A recent study by the European Commission has identified significant growth potential for private placement in several markets, including Austria, Belgium, Denmark, Italy, Ireland, the Netherlands, Poland, Spain, Sweden and the UK.

Fuelled by a desire to reduce over-reliance on bank funding and lower costs, the growth of the private placement market continues at pace.

This year's Global ABS Conference, the largest annual European structured finance gathering, drew nearly 4,000 delegates – a significant increase on last year – as market momentum builds. 
The European study – 'Identifying Market and Regulatory Obstacles to the Development of Private Placement of Debt in the EU' – was commissioned to encourage market development. The study concluded that furthering the standardisation of documentation and processes between member states, plus best-practice sharing, would be a good route to support increasing use of private placements among potential issuers (and investors) and would also support further market participation across the EU.

The EU is also seeking to clarify the application of the EU regulations to European private placements, with a 'single, transparent, standardised' (STS) framework for European securitisation. Efforts are being encouraged at a national level to adjust the application of the regulatory framework to private placements by further relaxing overly restrictive laws and creating private placement specific provisions aimed at facilitating the issuing of, and investment in, private placement instruments.

A second study on 'EU markets for private placements' showed that private placement of debt instruments with institutional investors could play a greater role in financing medium-sized companies in the future, thereby having a direct impact on the real economies of many EU member states. It highlights a considerable growth potential for private placements in the EU, due to new domestic markets and increased cross-border activities.

▸ Given request:
Rewrite the passage on private placement markets from "The EU is also" to "private placement instruments.", replacing "framework" with "structure" wherever it appears.

A run of records:
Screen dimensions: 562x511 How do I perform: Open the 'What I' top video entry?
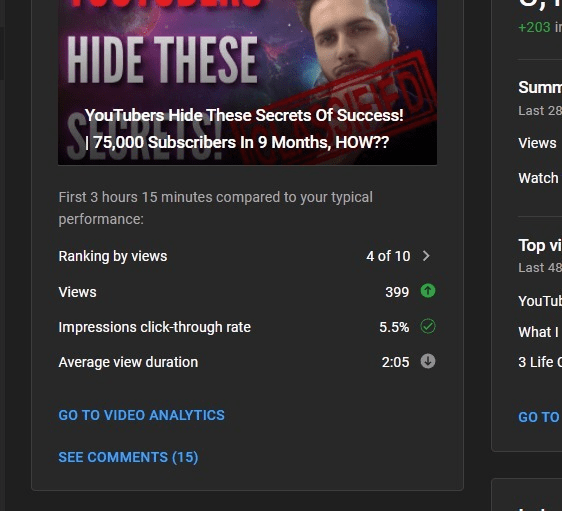[540, 332]
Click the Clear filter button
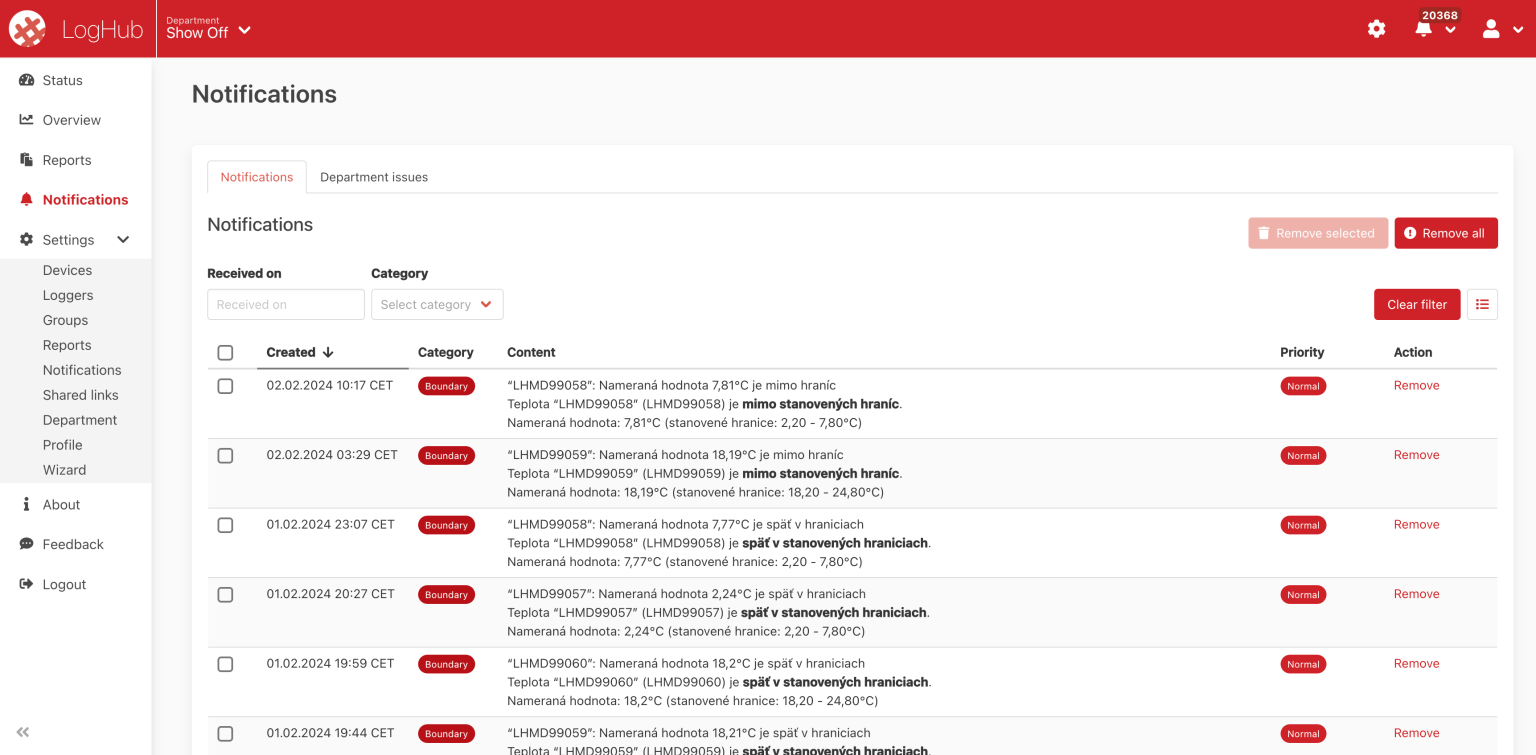The width and height of the screenshot is (1536, 755). (1416, 305)
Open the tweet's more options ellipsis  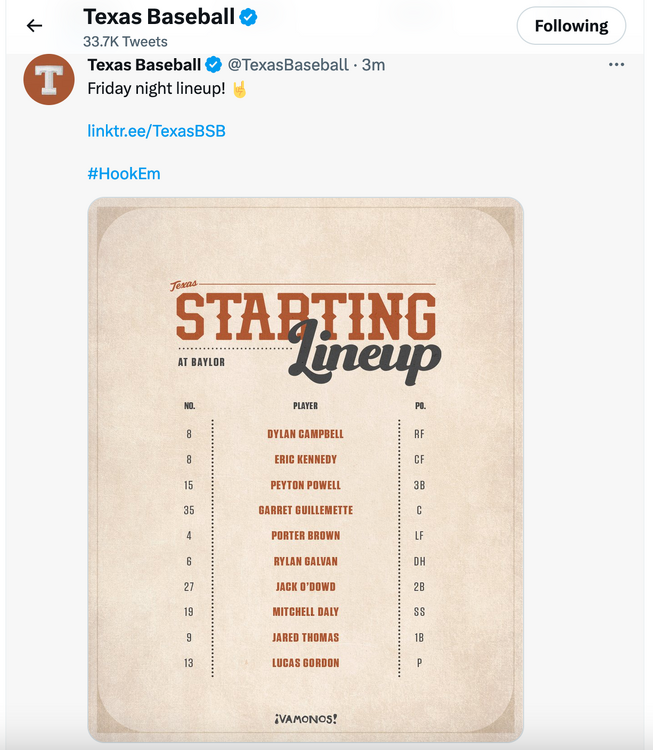pyautogui.click(x=616, y=65)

▸ Task response:
The EU is also seeking to clarify the application of the EU regulations to European private placements, with a 'single, transparent, standardised' (STS) structure for European securitisation. Efforts are being encouraged at a national level to adjust the application of the regulatory structure to private placements by further relaxing overly restrictive laws and creating private placement specific provisions aimed at facilitating the issuing of, and investment in, private placement instruments.